O destaque entre os setores da economia ficou para as prestadoras de serviços que investiram em média 11,3% ante 6,0% das indústrias. Tal fato é explicado principalmente pelos investimentos realizados pelos setores ligados a infra-estrutura e utilidade pública, como a telefonia fixa, que, para atender as metas de universalização, realizaram pesados investimentos após a privatização e, mais recentemente, vêm mantendo investimentos para enfrentar a concorrência acirrada e ainda oferecer serviços de maior valor agregado. No setor de serviços, o nível de 2006 aproximou-se dos percentuais do começo da década.

Em transportes, um dos responsáveis pela competitividade do país, o segmento rodoviário merece destaque, pois quando analisada a pequena parte das concessionárias de rodovias privatizadas, foi constatado que os investimentos são constantes. Entretanto a atividade exportadora ainda é fortemente afetada pela precariedade da maior parte da malha rodoviária e pela insuficiência dos ramais ferroviários, além da saturação dos principais portos do país.

Já no setor de energia elétrica, devido à falta de recursos públicos para realizar os investimentos necessários, ocorreu em 2001 o apagão elétrico que causou um impacto significativo na atividade econômica do país. Cabe observar que nos últimos anos nenhum aporte significativo foi realizado, sobretudo para o incremento de geração, o que pode antecipar o risco de um novo “apagão”.

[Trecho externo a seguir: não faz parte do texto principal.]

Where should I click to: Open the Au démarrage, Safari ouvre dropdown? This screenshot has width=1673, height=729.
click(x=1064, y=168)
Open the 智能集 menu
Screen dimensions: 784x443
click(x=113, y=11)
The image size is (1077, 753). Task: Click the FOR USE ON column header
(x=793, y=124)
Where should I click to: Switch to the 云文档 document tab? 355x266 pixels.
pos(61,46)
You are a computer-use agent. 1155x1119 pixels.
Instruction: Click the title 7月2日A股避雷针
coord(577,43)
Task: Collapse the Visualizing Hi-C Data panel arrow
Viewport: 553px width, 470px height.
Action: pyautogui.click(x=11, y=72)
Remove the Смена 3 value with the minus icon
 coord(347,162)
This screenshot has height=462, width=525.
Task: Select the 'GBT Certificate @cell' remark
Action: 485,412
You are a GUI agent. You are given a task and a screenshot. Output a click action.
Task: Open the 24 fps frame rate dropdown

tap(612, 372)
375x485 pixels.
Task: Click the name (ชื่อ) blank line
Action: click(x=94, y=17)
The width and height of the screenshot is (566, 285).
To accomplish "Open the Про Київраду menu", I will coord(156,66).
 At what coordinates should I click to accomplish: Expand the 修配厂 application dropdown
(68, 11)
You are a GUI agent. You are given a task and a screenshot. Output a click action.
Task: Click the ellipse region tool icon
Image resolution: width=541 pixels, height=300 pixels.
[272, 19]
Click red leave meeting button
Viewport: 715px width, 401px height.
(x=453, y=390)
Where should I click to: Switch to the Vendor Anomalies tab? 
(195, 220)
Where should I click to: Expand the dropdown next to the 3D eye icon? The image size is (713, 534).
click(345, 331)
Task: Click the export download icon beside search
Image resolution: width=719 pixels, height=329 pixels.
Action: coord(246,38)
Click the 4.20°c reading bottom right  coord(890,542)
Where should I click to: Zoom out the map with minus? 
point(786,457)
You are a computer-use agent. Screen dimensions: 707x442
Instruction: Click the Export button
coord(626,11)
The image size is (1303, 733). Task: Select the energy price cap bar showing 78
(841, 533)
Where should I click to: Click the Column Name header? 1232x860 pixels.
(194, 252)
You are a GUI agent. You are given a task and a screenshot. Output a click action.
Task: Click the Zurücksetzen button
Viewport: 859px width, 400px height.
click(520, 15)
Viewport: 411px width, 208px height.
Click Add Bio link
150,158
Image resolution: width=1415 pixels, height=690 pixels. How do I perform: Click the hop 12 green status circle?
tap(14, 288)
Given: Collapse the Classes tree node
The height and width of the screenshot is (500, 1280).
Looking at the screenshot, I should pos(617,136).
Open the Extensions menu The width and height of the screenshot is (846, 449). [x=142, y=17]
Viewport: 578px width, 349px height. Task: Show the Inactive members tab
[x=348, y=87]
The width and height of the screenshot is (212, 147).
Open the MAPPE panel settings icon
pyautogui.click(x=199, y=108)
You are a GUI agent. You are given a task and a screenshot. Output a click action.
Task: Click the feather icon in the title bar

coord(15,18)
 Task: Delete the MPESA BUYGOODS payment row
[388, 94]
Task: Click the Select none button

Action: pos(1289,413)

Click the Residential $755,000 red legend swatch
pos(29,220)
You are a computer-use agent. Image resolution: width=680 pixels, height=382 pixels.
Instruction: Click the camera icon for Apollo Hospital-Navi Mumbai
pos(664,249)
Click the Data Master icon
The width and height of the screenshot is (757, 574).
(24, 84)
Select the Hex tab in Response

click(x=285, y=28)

Na indústria, apesar do percentual médio ser inferior ao de serviços, importantes setores da economia se destacaram. A siderurgia, por estar operando próxima a sua capacidade plena, destinou fortes investimentos para a expansão da produção, em função dos consecutivos aumentos da demanda interna e externa. Outro destaque é o segmento de papel e celulose que, diante da demanda aquecida e da acirrada concorrência interna e externa, destinou grande parte de seus recursos à manutenção e ampliação das plantas industriais, a fim de se consolidar no mercado globalizado. Vale destacar que 2006 foi o ano com maior percentual de investimento da indústria, quando comparado ao faturamento líquido.

O segmento do comércio destina a maior parte de seus recursos para o giro, não necessitando de grandes volumes em ativos fixos. Dessa forma, a média dos investimentos ao longo do período situou-se em torno de 1,6% do faturamento líquido, montante suficiente para manter seus ativos atualizados para suas atividades.

    O projeto de desenvolvimento do país, alavancado pelo comércio exterior, apresentou importantes avanços, porém ainda revela sérios problemas de infra-estrutura. Para dar continuidade às vantagens competitivas, há a necessidade de expressivos investimentos por parte do governo no setor de serviços e que a confiança dos investidores e empresários faça o Brasil caminhar rumo ao crescimento sustentado. Este cenário começará a ser modificado com a efetivação dos investimentos anunciados pelo governo no Programa de Aceleração do Crescimento (PAC), destacando-se o impulso que as Parcerias Público Privadas (PPPs) podem proporcionar.

Obs.: Faturamento líquido refere-se ao faturamento bruto menos os impostos diretos e deduções.